> **To do**
Reproduce the lines of the data, unchanged, from the line containing "The image size is (1413, 941)." through the end of the data.

> **Exercise input**
** begin **

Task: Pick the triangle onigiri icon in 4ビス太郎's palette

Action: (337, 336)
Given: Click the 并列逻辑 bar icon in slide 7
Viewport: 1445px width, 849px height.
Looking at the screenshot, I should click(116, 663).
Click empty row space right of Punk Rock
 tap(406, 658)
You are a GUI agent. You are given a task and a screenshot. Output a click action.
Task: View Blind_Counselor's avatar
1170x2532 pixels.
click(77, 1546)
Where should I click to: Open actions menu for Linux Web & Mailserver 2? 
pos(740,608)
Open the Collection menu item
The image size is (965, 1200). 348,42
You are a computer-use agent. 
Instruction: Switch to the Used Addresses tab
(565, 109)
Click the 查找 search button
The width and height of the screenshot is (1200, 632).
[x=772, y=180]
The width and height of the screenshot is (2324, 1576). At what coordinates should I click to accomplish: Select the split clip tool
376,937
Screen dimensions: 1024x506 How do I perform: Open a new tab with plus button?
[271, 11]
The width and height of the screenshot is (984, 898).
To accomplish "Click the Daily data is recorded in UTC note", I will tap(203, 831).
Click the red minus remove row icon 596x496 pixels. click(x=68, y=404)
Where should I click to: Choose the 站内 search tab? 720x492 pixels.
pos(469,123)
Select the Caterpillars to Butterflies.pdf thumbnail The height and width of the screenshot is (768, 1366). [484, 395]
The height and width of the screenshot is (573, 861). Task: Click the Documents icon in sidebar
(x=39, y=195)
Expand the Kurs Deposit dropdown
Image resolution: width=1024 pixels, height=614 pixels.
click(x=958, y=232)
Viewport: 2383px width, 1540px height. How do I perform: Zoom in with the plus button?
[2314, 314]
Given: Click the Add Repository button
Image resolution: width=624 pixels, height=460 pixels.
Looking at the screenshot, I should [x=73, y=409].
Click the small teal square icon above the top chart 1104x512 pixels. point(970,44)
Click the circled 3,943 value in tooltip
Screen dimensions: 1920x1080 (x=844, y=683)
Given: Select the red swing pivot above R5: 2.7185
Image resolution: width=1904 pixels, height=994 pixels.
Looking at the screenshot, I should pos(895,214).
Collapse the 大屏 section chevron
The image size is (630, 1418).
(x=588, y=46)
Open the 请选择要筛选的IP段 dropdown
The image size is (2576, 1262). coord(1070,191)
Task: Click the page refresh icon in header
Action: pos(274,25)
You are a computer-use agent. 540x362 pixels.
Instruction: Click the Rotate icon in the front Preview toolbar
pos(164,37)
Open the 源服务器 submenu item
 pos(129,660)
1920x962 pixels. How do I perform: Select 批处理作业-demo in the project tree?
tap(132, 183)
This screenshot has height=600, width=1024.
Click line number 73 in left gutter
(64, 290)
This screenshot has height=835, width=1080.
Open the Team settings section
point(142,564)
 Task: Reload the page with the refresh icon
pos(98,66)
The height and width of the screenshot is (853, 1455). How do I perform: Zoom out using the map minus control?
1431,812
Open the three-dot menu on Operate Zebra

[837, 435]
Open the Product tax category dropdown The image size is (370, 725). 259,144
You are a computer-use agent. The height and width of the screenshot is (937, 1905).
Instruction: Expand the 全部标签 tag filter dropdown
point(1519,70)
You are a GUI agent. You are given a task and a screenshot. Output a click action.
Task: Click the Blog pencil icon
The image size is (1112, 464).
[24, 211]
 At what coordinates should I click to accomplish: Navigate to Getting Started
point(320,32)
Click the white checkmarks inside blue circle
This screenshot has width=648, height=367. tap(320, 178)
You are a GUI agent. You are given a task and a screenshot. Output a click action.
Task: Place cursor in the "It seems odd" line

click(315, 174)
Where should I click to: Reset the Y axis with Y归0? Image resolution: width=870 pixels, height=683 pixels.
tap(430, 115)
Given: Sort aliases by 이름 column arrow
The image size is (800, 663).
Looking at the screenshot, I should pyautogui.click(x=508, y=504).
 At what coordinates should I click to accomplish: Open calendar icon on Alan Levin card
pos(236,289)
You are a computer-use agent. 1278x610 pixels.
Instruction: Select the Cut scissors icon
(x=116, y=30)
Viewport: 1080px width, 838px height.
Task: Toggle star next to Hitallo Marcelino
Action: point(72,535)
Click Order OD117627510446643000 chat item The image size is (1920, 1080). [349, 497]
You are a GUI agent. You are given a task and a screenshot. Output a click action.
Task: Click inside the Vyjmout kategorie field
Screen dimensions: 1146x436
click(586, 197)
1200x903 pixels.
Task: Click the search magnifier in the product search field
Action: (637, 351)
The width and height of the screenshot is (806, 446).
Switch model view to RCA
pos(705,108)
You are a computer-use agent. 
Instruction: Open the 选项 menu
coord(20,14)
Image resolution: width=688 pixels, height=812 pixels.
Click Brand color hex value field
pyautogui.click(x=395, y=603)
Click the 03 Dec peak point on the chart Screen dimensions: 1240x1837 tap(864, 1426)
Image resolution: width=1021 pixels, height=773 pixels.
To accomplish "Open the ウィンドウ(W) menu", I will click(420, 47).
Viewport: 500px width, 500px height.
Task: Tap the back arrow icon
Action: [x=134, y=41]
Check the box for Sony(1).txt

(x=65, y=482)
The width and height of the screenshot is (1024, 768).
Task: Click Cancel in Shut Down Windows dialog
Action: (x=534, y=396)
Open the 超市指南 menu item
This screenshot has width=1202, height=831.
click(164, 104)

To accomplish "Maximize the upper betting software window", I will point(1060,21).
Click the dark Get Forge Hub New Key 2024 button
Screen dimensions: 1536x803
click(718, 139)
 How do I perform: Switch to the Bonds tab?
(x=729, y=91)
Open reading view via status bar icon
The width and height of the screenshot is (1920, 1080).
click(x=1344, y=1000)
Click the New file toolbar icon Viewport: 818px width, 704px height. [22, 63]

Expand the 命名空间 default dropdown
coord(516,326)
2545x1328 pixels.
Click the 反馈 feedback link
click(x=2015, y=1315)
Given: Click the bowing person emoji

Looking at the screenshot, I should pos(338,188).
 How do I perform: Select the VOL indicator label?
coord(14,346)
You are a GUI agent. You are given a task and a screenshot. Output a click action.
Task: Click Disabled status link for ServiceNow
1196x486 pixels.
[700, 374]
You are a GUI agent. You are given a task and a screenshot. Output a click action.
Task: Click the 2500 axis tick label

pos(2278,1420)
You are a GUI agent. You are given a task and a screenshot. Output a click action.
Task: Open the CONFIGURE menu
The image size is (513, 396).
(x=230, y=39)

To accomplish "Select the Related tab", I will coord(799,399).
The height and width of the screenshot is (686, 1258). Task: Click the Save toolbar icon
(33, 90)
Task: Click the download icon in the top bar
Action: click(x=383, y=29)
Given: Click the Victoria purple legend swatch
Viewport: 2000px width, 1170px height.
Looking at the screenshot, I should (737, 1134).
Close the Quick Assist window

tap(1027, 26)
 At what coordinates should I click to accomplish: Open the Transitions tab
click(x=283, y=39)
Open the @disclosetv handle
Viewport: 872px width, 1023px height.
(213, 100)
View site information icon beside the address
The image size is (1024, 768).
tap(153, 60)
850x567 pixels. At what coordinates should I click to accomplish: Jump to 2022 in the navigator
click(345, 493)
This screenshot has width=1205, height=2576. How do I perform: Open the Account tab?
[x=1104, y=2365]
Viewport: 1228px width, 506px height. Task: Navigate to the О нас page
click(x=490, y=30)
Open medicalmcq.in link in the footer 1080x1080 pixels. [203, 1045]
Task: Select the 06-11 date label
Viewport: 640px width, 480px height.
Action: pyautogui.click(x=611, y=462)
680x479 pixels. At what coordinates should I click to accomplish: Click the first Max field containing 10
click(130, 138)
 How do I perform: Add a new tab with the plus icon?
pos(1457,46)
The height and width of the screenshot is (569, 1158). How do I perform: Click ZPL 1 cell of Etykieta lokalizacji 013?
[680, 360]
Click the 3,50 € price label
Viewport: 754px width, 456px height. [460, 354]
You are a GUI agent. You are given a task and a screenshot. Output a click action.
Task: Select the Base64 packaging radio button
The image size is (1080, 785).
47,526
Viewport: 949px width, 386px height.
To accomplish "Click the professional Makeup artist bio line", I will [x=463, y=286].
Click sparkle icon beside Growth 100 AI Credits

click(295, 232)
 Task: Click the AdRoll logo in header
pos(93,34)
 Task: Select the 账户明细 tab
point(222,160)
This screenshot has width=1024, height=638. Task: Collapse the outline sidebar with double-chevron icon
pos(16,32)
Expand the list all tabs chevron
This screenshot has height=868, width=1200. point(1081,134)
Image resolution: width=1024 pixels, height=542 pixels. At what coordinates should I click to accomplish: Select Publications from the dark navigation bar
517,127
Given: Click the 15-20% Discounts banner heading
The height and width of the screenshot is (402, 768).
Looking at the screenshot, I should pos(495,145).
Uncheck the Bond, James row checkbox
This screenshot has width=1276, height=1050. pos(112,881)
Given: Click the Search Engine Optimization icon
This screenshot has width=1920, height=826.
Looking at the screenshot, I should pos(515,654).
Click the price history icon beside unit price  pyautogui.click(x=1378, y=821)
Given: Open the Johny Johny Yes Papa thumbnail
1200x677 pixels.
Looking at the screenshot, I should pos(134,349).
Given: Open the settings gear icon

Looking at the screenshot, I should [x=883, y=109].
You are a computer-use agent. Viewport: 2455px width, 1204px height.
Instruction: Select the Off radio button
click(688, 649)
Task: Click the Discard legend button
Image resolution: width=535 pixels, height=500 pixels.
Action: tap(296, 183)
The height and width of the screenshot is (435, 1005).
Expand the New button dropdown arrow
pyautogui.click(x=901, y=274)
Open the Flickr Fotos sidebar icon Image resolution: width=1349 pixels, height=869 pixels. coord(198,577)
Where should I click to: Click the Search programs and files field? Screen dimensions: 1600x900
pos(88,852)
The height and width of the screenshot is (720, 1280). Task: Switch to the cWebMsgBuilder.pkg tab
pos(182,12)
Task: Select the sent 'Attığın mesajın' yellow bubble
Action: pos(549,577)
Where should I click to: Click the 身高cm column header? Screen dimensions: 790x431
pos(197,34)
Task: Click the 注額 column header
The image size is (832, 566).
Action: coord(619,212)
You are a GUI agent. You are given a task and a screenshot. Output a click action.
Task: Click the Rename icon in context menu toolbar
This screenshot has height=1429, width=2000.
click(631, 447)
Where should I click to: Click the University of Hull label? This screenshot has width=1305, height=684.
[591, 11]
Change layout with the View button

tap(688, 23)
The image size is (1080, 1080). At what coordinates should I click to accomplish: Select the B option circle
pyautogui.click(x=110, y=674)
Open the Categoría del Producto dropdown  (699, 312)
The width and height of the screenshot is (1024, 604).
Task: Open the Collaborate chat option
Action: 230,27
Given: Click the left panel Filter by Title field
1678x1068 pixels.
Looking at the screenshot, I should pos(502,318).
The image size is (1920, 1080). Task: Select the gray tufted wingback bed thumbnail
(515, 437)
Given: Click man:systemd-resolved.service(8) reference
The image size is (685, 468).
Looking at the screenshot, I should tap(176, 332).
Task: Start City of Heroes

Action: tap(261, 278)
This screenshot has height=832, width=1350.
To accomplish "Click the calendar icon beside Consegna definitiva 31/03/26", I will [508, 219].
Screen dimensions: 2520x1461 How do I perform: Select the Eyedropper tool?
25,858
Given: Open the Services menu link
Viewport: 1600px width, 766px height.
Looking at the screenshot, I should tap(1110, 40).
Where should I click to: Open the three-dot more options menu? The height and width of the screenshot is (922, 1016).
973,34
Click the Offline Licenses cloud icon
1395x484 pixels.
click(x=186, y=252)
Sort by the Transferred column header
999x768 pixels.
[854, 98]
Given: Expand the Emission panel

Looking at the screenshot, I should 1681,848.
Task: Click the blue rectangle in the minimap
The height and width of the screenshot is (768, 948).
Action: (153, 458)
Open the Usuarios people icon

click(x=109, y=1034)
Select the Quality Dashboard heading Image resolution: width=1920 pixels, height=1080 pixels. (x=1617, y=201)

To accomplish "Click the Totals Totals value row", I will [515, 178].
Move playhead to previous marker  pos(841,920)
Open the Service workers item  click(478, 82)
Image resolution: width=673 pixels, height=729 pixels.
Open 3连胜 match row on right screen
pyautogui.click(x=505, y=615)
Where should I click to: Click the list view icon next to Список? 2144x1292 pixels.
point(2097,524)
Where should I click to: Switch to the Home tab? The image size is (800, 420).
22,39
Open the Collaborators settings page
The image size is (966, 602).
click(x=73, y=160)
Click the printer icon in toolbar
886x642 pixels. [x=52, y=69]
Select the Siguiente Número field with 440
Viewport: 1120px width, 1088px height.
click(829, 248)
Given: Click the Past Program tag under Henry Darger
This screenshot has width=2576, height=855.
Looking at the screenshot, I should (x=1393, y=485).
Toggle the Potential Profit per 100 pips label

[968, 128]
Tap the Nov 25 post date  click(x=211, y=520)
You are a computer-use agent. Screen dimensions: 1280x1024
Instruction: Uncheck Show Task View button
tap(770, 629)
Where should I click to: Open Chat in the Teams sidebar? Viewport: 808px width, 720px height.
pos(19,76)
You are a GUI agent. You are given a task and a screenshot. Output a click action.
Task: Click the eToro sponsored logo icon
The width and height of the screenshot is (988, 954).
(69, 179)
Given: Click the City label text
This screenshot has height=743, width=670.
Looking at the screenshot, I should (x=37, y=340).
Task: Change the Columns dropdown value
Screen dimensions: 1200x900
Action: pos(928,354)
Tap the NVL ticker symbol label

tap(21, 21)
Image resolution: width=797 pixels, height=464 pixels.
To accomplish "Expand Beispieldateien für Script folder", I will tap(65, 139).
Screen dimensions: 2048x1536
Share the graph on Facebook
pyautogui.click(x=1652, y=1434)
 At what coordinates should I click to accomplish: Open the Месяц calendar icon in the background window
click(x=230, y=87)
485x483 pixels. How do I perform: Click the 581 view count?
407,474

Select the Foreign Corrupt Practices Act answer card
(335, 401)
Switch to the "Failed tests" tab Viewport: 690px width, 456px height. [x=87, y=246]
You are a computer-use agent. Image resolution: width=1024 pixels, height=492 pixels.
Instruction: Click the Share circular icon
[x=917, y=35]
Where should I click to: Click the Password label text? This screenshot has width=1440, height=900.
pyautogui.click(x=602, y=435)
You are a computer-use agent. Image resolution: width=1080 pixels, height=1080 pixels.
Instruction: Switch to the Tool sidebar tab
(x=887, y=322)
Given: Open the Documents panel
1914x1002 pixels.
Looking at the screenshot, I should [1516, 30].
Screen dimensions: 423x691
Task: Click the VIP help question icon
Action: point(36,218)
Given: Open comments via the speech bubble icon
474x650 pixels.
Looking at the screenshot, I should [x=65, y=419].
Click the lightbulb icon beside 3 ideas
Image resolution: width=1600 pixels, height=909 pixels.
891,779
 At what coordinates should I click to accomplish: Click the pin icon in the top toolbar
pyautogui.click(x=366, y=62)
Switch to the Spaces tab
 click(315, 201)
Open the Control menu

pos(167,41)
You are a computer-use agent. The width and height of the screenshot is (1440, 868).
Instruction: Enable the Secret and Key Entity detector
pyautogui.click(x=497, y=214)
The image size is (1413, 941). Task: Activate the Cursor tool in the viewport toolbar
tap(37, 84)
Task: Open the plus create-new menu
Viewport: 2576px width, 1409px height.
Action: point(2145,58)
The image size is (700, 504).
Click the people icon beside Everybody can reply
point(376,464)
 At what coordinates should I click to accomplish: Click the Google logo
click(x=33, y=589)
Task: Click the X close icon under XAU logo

** end **

> **Response**
The image size is (1413, 941). Task: Activate the Cursor tool in the viewport toolbar
tap(37, 84)
Task: Open the plus create-new menu
Viewport: 2576px width, 1409px height.
Action: point(2145,58)
The image size is (700, 504).
Click the people icon beside Everybody can reply
point(376,464)
 At what coordinates should I click to accomplish: Click the Google logo
click(x=33, y=589)
Task: Click the X close icon under XAU logo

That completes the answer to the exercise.